Imagine driving your child to school when you are struck by an 18-wheeler on the highway. Alternatively, maybe you were driving to work when the 18-wheeler pulled into your lane without the driver seeing your vehicle there. Both are very serious situations that drivers face every day.
As a parent and someone who takes the highway often, exposure to these dangerous vehicles while you carry the most precious cargo is a serious threat. Here are a few regulations that the United States has in place to help prevent these accidents. If the driver violated them in your case, you have a right to seek compensation for your injuries and the damage that driver caused.
Drivers carrying goods have a limited time to drive each day
Drivers cannot drive more than 11 hours a day and must have at least 10 hours off-duty between 11-hour shifts. Additionally, the person is not allowed to drive after being on-duty consecutively for 14 hours, even if those duties did not involve driving-related tasks.

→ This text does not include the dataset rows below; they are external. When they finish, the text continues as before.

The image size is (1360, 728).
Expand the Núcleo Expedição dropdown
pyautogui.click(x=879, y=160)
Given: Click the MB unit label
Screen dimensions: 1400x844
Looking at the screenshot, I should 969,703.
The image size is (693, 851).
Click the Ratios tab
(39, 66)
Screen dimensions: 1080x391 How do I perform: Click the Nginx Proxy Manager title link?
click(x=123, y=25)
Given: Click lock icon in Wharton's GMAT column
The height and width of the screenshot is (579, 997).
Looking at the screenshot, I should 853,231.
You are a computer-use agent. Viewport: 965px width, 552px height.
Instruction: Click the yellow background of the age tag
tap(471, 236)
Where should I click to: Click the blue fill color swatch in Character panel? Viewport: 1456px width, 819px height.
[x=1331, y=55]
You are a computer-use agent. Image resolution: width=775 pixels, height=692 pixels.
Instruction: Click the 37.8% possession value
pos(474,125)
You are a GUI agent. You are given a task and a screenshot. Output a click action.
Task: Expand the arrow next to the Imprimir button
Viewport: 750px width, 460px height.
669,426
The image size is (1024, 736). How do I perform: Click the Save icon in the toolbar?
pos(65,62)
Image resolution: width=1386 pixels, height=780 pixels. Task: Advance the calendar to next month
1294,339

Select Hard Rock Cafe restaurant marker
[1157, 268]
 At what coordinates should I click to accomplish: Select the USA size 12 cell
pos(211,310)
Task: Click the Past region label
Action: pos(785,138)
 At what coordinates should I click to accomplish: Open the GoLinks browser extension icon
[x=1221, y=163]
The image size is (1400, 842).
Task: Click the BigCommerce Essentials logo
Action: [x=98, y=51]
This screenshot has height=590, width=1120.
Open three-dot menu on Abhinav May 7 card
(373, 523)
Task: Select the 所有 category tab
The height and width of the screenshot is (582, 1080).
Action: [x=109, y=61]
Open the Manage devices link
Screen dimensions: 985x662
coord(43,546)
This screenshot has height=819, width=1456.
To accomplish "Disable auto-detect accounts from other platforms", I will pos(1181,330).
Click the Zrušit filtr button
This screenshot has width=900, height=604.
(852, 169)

Drivers who transport passengers have heavy driving restrictions
Drivers who transport passengers, which include people like school bus drivers and taxi carriers, are limited to driving 10 hours in a row, maximum. They must take at least eight hours off-duty before they can return to driving. In total, they may work up to 15 hours as long as that time involves some non-driving duties. In total, five of the 15 hours should be unrelated to driving passengers.
Hourly limits restrict driver workweeks
No, your child's school bus driver can't drive over 70 hours over eight consecutive days. He or she can't drive more than 60 hours in seven days. The same is true for any other driver who transports passengers. For those who don't transport passengers, the same limits apply, and the driver must take 34 consecutive hours off between seven- or eight-day shifts.
Drivers must meet medical guidelines
The Department of Transportation creates hourly regulations to help prevent drowsiness from affecting drivers. Additional medical restrictions also apply to drivers. For example, drivers may not drive commercially if they take medical marijuana. A driver may not take a controlled substance or prescription medication without an authentic prescription and may not drive if he or she is taking an amphetamine, narcotic or a habit-forming drug as specified by the Federal Motor Carrier Safety Administration. Drivers who take anti-seizure medications are unable to drive.
Drivers with medical conditions may need further evaluation
Drivers who have medical conditions may need to meet ongoing certification regulations. For instance, a driver with non-insulin treated diabetes mellitus must have the disease adequately controlled and be permitted to drive through a medical examination. The driver needs annual recertification exams and should not be driving without them.
These are just a few of the restrictions placed on commercial drivers. When you're hit, your attorney can help you identify if the driver was in violation of the law.